What to do => Please output the line containing "Viewport: 1415px width, 623px" and all lines that follow it in the data below, exactly, with no pictures.
(Supplied information Opens)
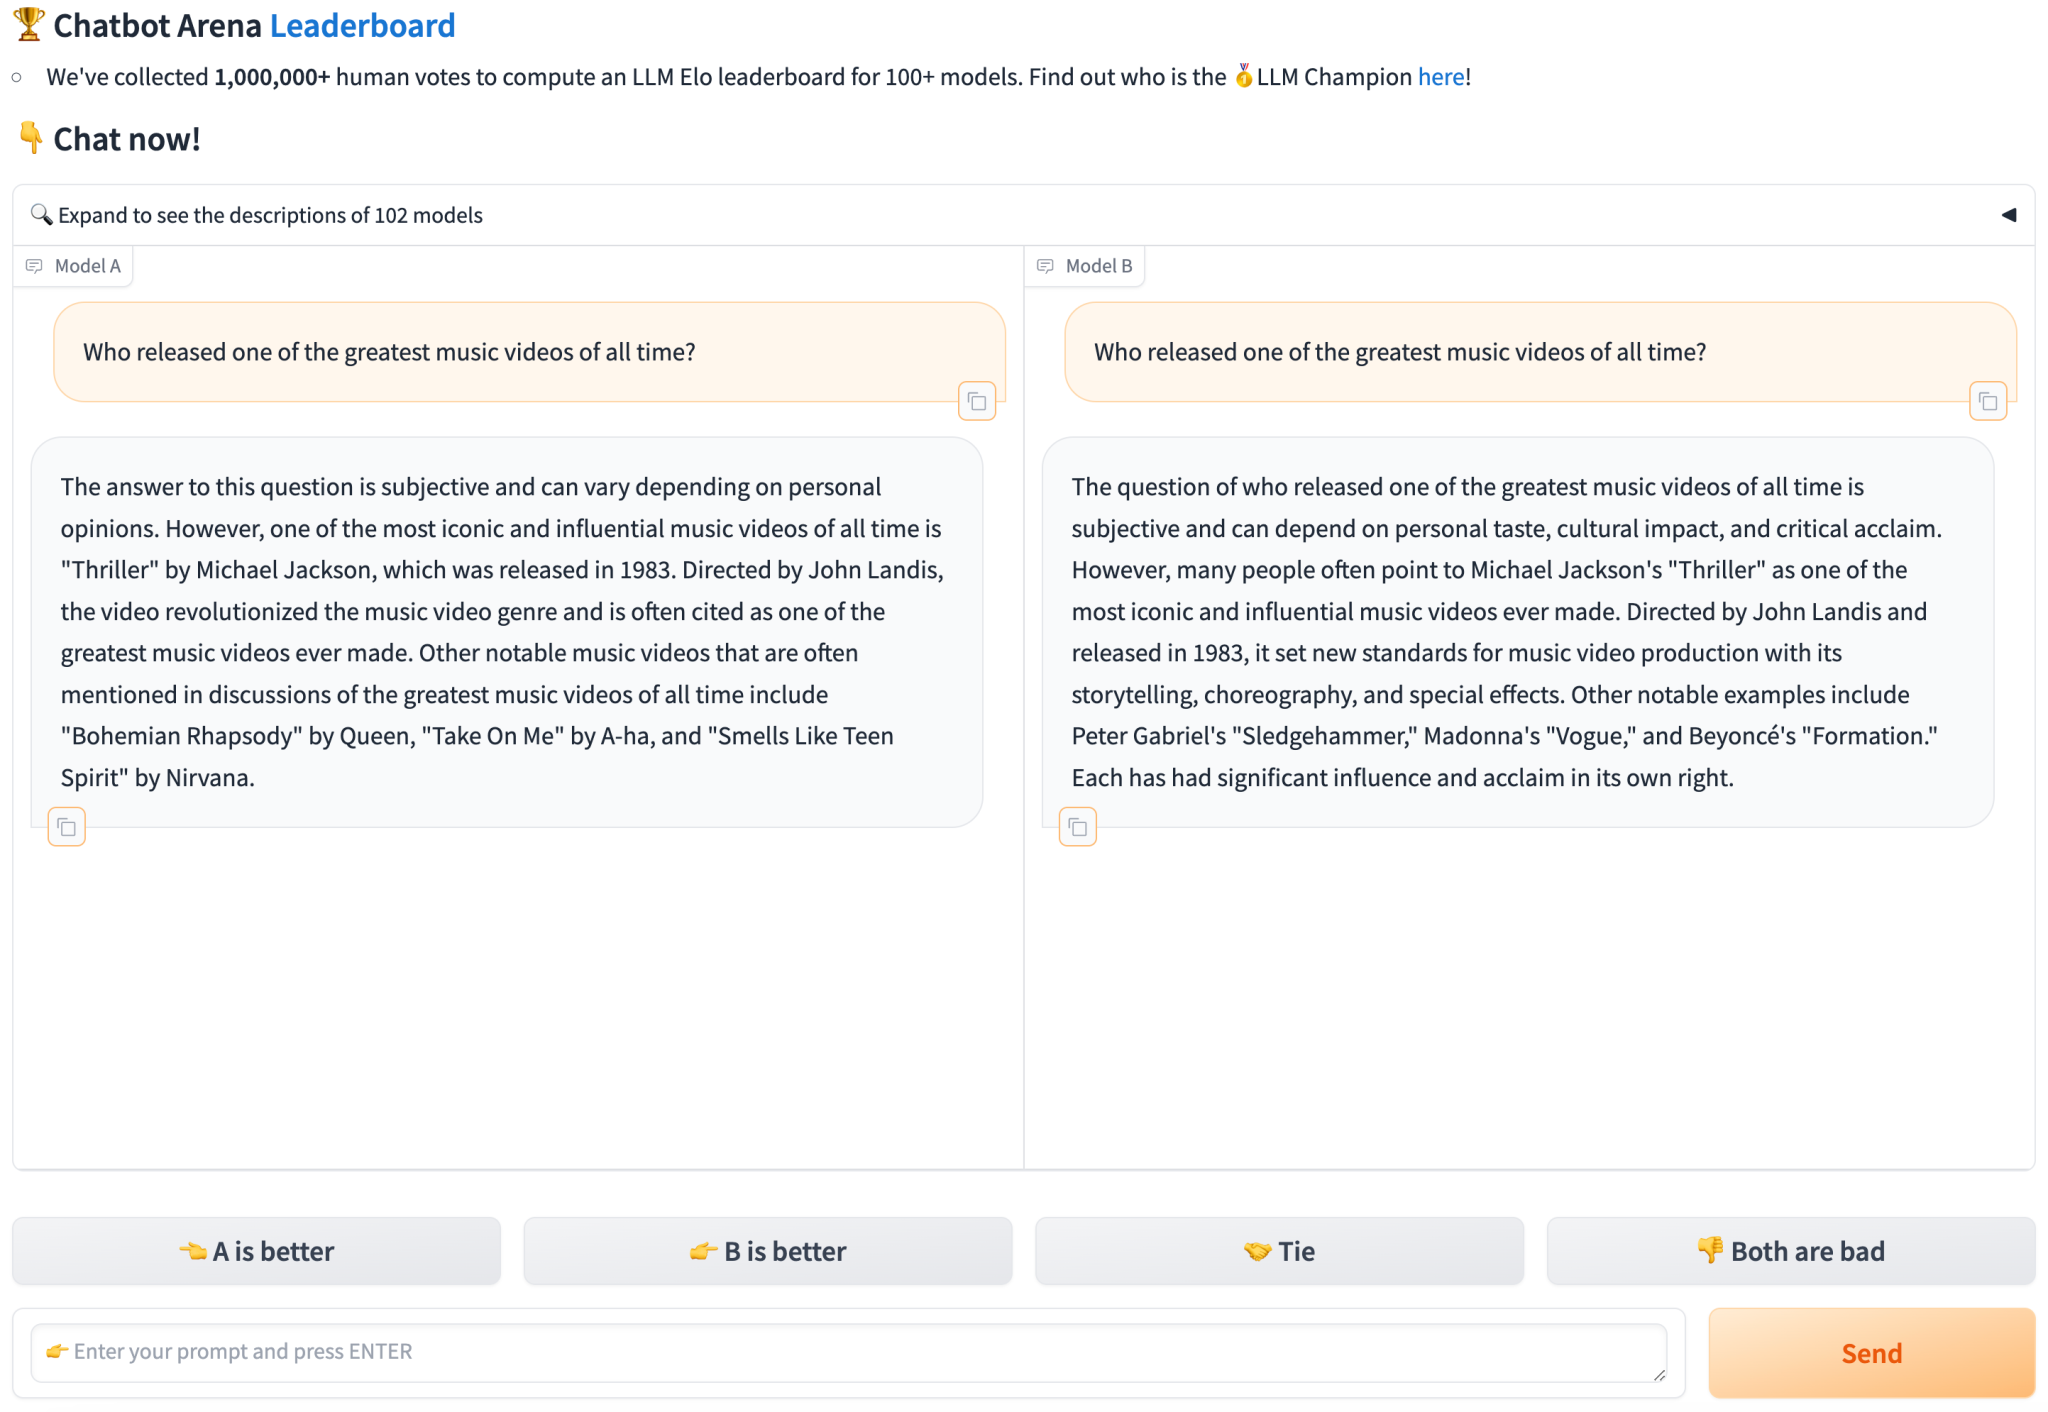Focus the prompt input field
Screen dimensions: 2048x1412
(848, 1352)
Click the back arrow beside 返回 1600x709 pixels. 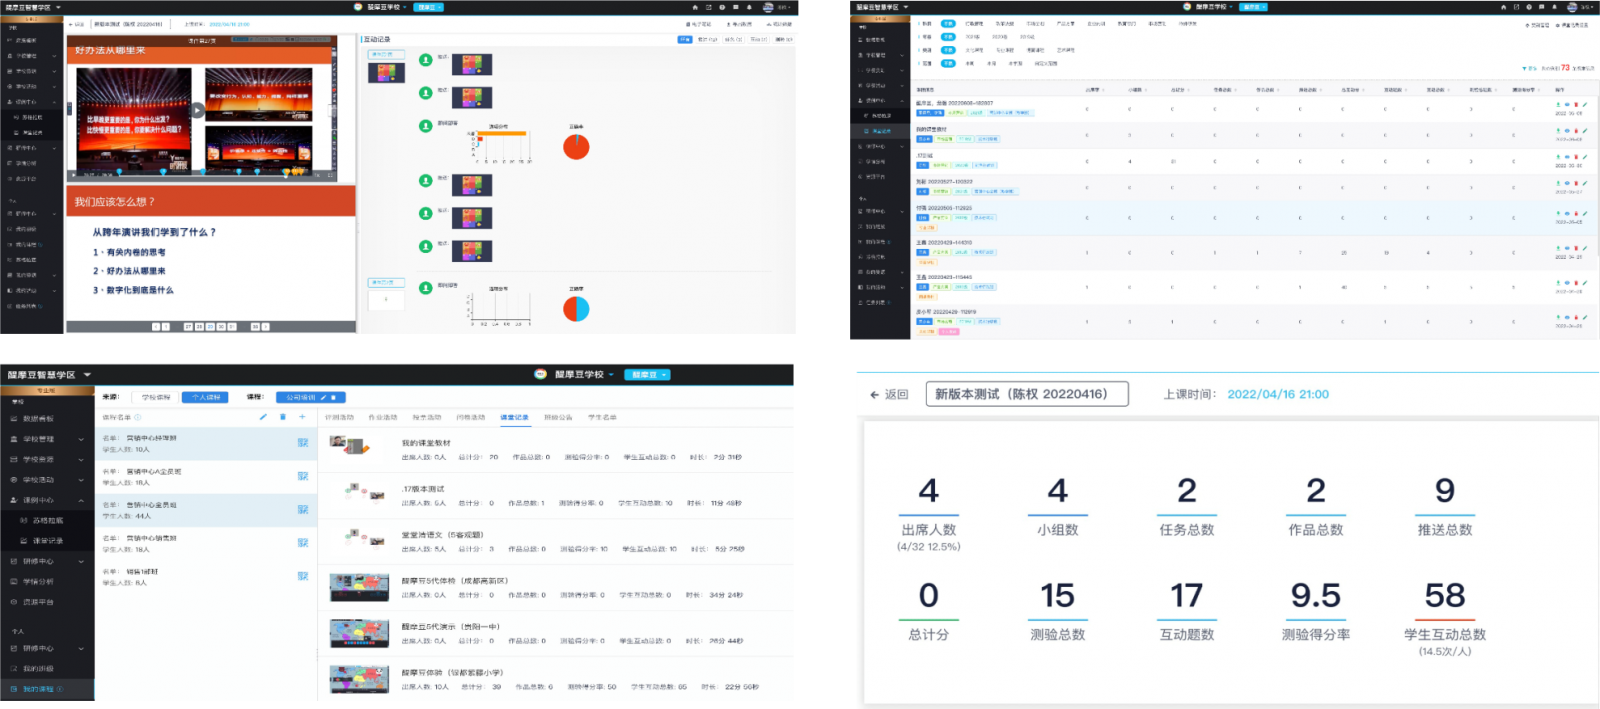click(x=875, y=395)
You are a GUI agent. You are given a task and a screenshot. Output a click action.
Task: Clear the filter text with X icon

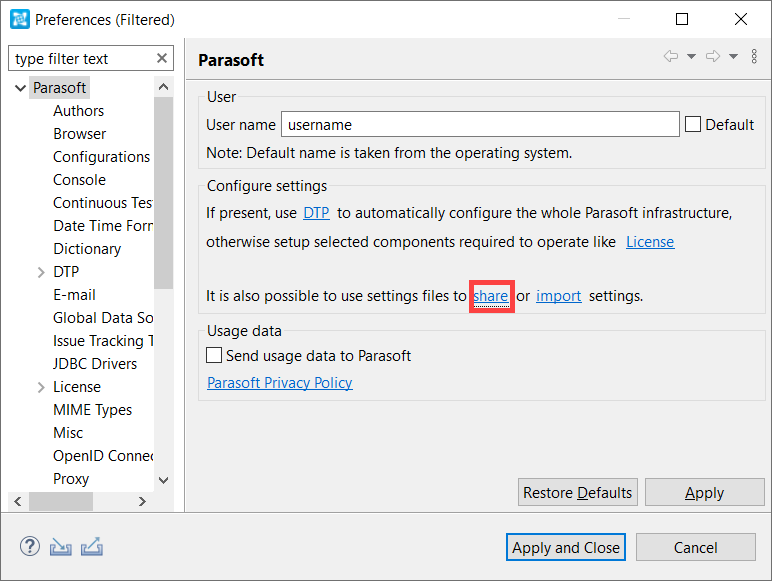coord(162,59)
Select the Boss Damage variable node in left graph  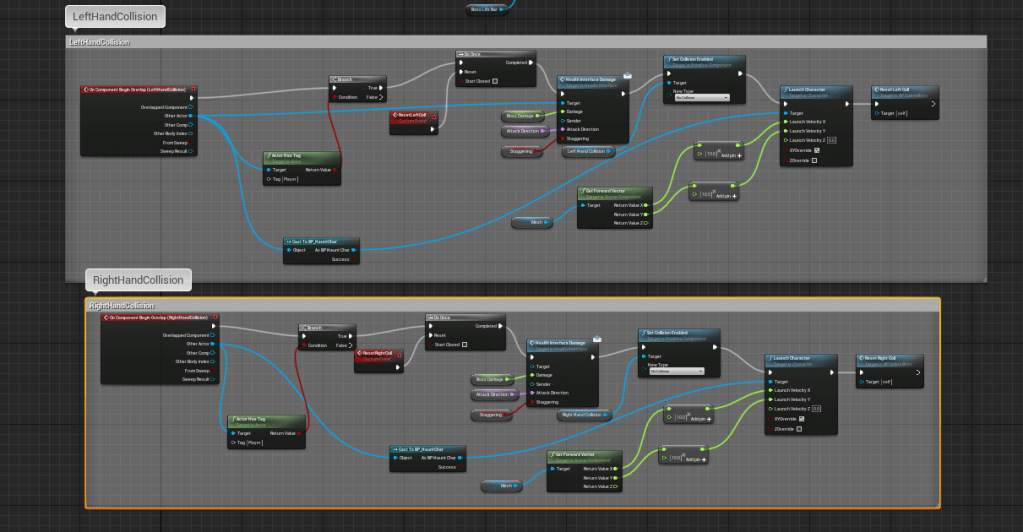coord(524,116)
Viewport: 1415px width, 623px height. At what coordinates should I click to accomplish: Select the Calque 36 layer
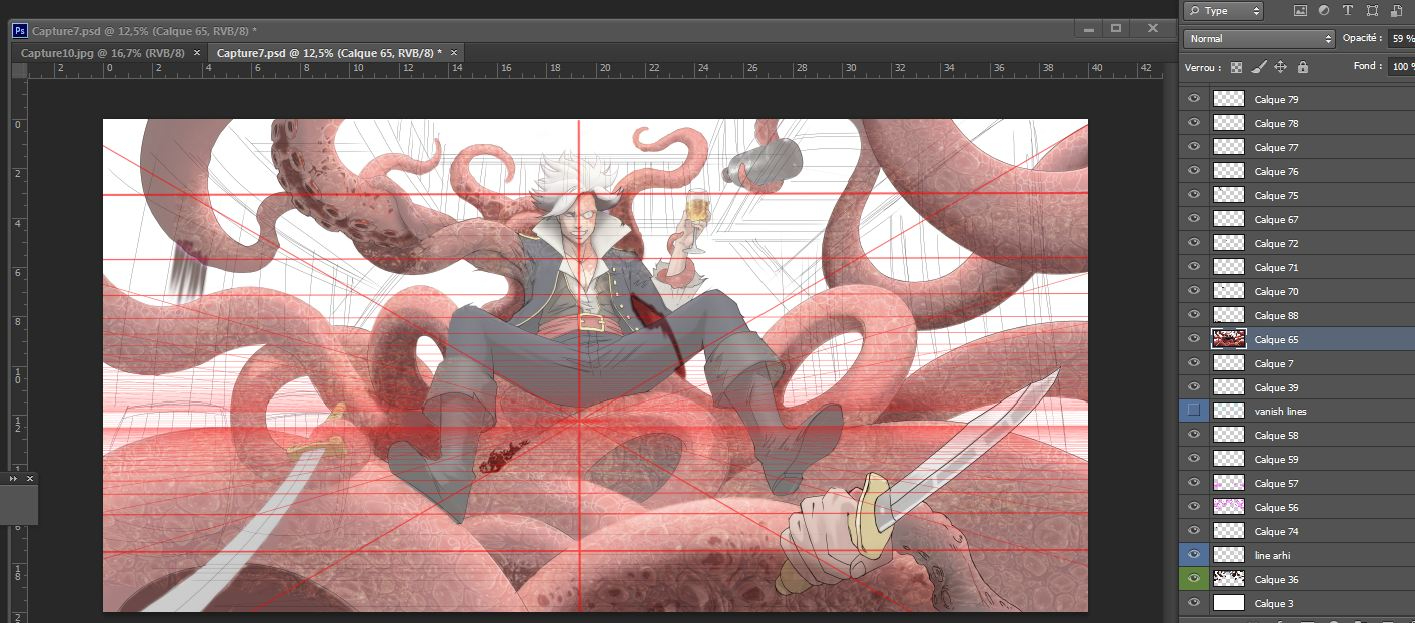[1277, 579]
(Supplied information Closes)
Answer space =>
Viewport: 1415px width, 623px height. At what coordinates should I click to accomplish: Select the Calque 36 layer
[1277, 579]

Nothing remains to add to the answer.